• [PAGE]
________________
Focus Fonds  —  15/06/2023

Charles-Edouard Bilbault

Gestionnaire Actions Internationales

Klara Sok

Co-Gestionnaire R-co Thematic Blockchain Global Equity

En savoir plus R-co Thematic Blockchain Global Equity

Cela fait plusieurs années que les grands acteurs du luxe se sont emparés de la technologie blockchain : LVMH, Richemont, Kering, Dolce & Gabbana, Prada, De Beers… mais aussi Christie’s, Sotheby’s, Porsche, Rolls Royce, Mercedes-Benz, BMW… et même plus récemment Le Bristol du groupe hôtelier Oetker. Et pour cause, la blockchain se présente comme une innovation technologique d’une rare fiabilité et d’une grande polyvalence, capable de répondre à une grande variété de problématiques auxquelles fait face cette industrie exigeante.

Dans un contexte où la concurrence s’intensifie et la clientèle se montre toujours plus sensible à la qualité des produits et des services qui les accompagnent, cette technologie de pointe se présente comme un nouvel atout. Elle contribue à valoriser et préserver le savoir-faire séculaire des métiers du luxe tout en accélérant leur transformation digitale. Un grand écart audacieux, mais nécessaire.

Certains utilisent la blockchain comme brique technologique leur permettant de renforcer leur relation client et, parfois même, de renouveler et enrichir la partie expérientielle de leur offre au global. D’autres capitalisent sur les avantages de la blockchain comme infrastructure sécurisée de structuration de données numériques. Ils l’utilisent alors comme l’épine dorsale d’un système de traçabilité et de gestion de la qualité de leurs produits. Ainsi, qu’on le veuille ou non, nombre de nos produits les plus luxueux portent désormais en eux cette empreinte numérique.

Comment la Blockchain est-elle utilisée dans le secteur du Luxe ?

La blockchain a d’abord été utilisée pour ses qualités reconnues en matière de traçabilité, particulièrement efficaces pour lutter contre la contrefaçon(1) et contrôler le marché des produits de seconde main. Elle sert aussi à gérer les chaînes d’approvisionnement et certifier la provenance et l’histoire des objets de luxe.

La contrefaçon s'élevait à 412 milliards d’euros en 2019 selon l’Office de l’Union Européenne

Dès 2018, la Maison De Beers lance ses premier chantiers et teste la blockchain. L’objectif est de répondre à une problématique à laquelle fait face l’industrie du diamant : certifier la provenance de ses pierres précieuses, de la mine à la joaillerie, dans un contexte où la clientèle est de plus en plus exigeante sur ce sujet. La question n’est pas simple à résoudre, les chaînes d’approvisionnements complexes et la dimension éthique étant plus que jamais centrales. En 2022, le diamantaire annonce la finalisation de son projet. Son distributeur Sightholders fournit désormais des certificats de provenance qui couvrent l’ensemble de sa chaîne d’approvisionnement, en s’appuyant sur la blockchain. Dans quel but ? D’une part, la transparence assurée par cette technologie, d’autre part, sa capacité à intégrer de façon simple et hautement sécurisée des écosystèmes de données complexes et souvent hétérogènes. Avec une blockchain, l’ensemble des données sont standardisées et structurées par défaut, et ce, pour tout un écosystème. Les gains d’efficience et les possibilités d’optimisation opérationnelle sont immenses. Au niveau de la production, mais aussi des achats, de la distribution, du contrôle de la qualité, ou encore d’un point de vue financier.
________________
(Enregistrements issus d'une source de données)
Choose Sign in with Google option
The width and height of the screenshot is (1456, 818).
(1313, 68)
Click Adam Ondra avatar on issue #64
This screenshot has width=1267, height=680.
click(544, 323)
________________
• [TÂCHES À RÉALISER]
- A) Dites si chacune des affirmations suivantes concorde avec l'article sur la blockchain dans le luxe, en répondant par oui ou non et en citant à l'identique les mots de l'article qui tranchent. (i) Selon l'Office de l'Union européenne, la contrefaçon atteignait 412 milliards d'euros en 2019. (ii) De Beers annonce la finalisation de son projet blockchain en 2021. (iii) Le distributeur de De Beers qui fournit les certificats de provenance se nomme Sightholders.
- B) Prolongez l'article sur la blockchain dans le luxe en reprenant juste après sa dernière phrase.

• [LISTE DES RÉPONSES]
- A)
(i) Oui : « La contrefaçon s'élevait à 412 milliards d’euros en 2019 selon l’Office de l’Union Européenne »
(ii) Non : « En 2022, le diamantaire annonce la finalisation de son projet. »
(iii) Oui : « Son distributeur Sightholders fournit désormais des certificats de provenance »

- B)
En avril 2021, LVMH et le groupe Richemont ont créé le consortium Aura pour développer une blockchain dédiée à l’industrie du luxe. Le groupe OTB et Mercedes-Benz les ont rejoints par la suite. Cette alliance a donné naissance à une plateforme de traçabilité spécialisée pour le secteur du luxe. L’ambition étant de donner aux entreprises un outil capable de fournir une authentification des produits dans un format numérique ultra-sécurisé et répondant aux standards de l’industrie. En mars 2023, la Maison Loro Piana annonce l’intégration de certificats de qualité et de provenance de ses plus belles matières. Ces certificats sont produits grâce à la blockchain Aura et assortis à l’ensemble des nouvelles pièces d’une de ses lignes les plus prestigieuses, « The Gift of Kings ». Les acquéreurs de ces lainages raffinés pourront scanner un QR code qui leur donneront accès à l’histoire unique et complète de chaque pièce, soigneusement enregistrée à chaque étape de fabrication dans la blockchain.

La blockchain est également utilisée par l’industrie du luxe pour enrichir le pendant numérique de l’expérience client et sécuriser sa transformation digitale.

65 % de la clientèle du secteur du luxe sont des jeunes consommateurs "digital natives" ce chiffre s'élèvera à plus de 80 % en 2030.

L’adaptation du secteur aux nouvelles pratiques numériques est désormais indispensable. La blockchain peut être utilisée comme un moteur de transformation numérique. Elle favorise le développement d’expériences digitales sur-mesure et permet d’enrichir la relation client. Les jeunes consommateurs, tout particulièrement les « digital natives » nés avec Internet, représentent aujourd’hui 65 % de la clientèle du secteur du luxe. En 2030, ce chiffre s’élèvera à plus de 80 %(2). Répondre aux exigences d’une clientèle aux habitudes numériques est devenu essentiel et tend à s’imposer rapidement comme nouvelle norme. La nouvelle génération de leaders de cette industrie l’a bien compris, si l’on en croit les récents succès d’Alexandre Arnault chez Tiffany & Co. En s’appuyant sur les NFT, le joaillier a généré, en une vingtaine de minutes, 12,5 millions de dollars sur la vente de pendentifs uniques à destination d’un nouveau segment de clients.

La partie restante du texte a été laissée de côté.